I made my way towards home and came to the realization that something was terribly wrong.  Something that I’d never experienced before and something that felt really strange.  I had some soreness, not pain, in my lower calf and the arch of my foot felt numb.  Every step I took felt as if i was stepping on the edge of a hole with the ball of my foot falling in the hole with my heel landing on the edge of said hole.  A very strange feeling indeed.  My teammates asked me if I was okay because they could see I was walking very weird.  I instantly told them no and that something is very very wrong.  At this point I still didn’t have any pain just soreness.  I sat in the dugout and could feel that my achilles was very soft, almost non existent.  I compared it to the other side and it felt very different.  I immediately sent a text to my wife and let her know that I think that I’d hurt my achilles and possibly ruptured it.   The rest of that game and the next game I sat in the dugout having no clue as to the journey that I’d just set myself upon.  No clue whatsoever.  I could stand, I could walk…sort of, maybe its just a partial tear.  I got myself a bag of ice and watched the remainder of both games alone in the dugout.  I went through almost every phase of grief at that time. Now the worst part…my injury was to my LEFT achilles!  I’d spent all my time focusing on warming up my RIGHT achilles and only passively warming up my left.  *sigh*   The games ended and I went home.

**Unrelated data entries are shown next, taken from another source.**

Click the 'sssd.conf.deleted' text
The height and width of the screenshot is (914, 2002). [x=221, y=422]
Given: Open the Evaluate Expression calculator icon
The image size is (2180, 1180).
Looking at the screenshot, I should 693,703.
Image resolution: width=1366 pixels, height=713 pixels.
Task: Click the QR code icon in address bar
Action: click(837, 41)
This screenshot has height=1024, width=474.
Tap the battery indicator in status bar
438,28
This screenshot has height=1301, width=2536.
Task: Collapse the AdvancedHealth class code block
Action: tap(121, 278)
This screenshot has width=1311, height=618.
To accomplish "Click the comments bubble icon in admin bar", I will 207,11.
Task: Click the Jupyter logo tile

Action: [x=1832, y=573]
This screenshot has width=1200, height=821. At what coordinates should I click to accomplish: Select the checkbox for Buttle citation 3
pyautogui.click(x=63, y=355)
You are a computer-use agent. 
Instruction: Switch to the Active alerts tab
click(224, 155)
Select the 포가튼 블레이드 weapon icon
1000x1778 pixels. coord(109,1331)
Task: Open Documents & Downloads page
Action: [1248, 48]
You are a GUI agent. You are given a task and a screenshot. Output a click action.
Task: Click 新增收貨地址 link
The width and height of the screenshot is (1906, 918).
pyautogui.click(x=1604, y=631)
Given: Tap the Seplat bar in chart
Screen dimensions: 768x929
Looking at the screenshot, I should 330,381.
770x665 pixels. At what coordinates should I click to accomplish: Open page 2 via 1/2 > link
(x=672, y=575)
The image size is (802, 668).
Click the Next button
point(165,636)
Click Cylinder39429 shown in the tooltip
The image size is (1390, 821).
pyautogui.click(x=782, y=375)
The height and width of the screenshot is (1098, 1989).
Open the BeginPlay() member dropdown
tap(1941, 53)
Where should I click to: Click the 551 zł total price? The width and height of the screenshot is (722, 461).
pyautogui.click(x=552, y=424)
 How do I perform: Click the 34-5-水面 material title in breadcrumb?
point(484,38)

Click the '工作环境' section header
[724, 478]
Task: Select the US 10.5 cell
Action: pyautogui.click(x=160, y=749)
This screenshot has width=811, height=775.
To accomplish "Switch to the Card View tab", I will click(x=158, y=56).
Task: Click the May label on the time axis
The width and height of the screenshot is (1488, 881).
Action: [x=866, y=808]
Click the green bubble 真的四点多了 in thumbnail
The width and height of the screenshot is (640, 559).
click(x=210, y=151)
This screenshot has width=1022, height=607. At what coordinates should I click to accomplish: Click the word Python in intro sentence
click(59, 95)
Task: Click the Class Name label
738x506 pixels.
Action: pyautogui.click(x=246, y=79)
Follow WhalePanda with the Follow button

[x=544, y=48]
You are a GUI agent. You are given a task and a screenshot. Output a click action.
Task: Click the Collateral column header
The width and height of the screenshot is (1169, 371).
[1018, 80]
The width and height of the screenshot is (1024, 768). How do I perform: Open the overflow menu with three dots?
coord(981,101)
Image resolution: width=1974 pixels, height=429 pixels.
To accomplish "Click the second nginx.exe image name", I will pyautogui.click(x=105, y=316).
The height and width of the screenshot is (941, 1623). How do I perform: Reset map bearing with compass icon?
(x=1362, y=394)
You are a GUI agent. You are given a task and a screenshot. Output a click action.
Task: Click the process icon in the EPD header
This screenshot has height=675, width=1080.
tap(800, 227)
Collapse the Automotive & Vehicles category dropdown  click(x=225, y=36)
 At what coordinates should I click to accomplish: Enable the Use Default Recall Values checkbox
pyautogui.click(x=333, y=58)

In the meantime, while I was still at the game, my wife began the first part of my treatment…contacting a medical professional.  My brother in law is a PA and told me that he would be at the clinic in the morning and that I should come by and be evaluated.

By the end of the night, I made it home and climbed into bed.  I truly thought that maybe…JUST MAYBE that i’d wake up in the morning and all would be well.  Or that I’d be sore but able to walk with things moving towards normal.  Up to this point, I’d just had soreness…still no real pain.  My brain wanted to minimize the problem with the lack of pain equaling lack of true injury.